---- AVAILABLE DATA
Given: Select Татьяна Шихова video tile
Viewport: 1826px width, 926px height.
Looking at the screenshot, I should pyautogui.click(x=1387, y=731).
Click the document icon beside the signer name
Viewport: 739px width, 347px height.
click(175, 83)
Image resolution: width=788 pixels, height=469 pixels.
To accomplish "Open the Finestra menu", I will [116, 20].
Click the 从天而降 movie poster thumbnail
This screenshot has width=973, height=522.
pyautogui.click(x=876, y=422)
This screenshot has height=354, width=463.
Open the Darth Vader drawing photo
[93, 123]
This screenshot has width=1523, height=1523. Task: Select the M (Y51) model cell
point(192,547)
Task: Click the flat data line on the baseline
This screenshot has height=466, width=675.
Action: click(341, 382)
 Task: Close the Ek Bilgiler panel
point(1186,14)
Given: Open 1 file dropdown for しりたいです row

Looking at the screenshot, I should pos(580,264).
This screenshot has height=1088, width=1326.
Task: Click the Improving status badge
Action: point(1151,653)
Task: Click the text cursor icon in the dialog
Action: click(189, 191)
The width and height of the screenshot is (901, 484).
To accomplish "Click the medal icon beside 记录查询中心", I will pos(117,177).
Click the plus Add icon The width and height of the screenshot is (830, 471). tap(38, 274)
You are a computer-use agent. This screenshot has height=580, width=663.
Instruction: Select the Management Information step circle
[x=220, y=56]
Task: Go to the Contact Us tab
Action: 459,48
--------
• **EXERCISE PROMPT**
From the records above, pick out and copy each line holding the word "beside".

• **RESPONSE TO THIS EXERCISE**
Click the document icon beside the signer name
To accomplish "Click the medal icon beside 记录查询中心", I will pos(117,177).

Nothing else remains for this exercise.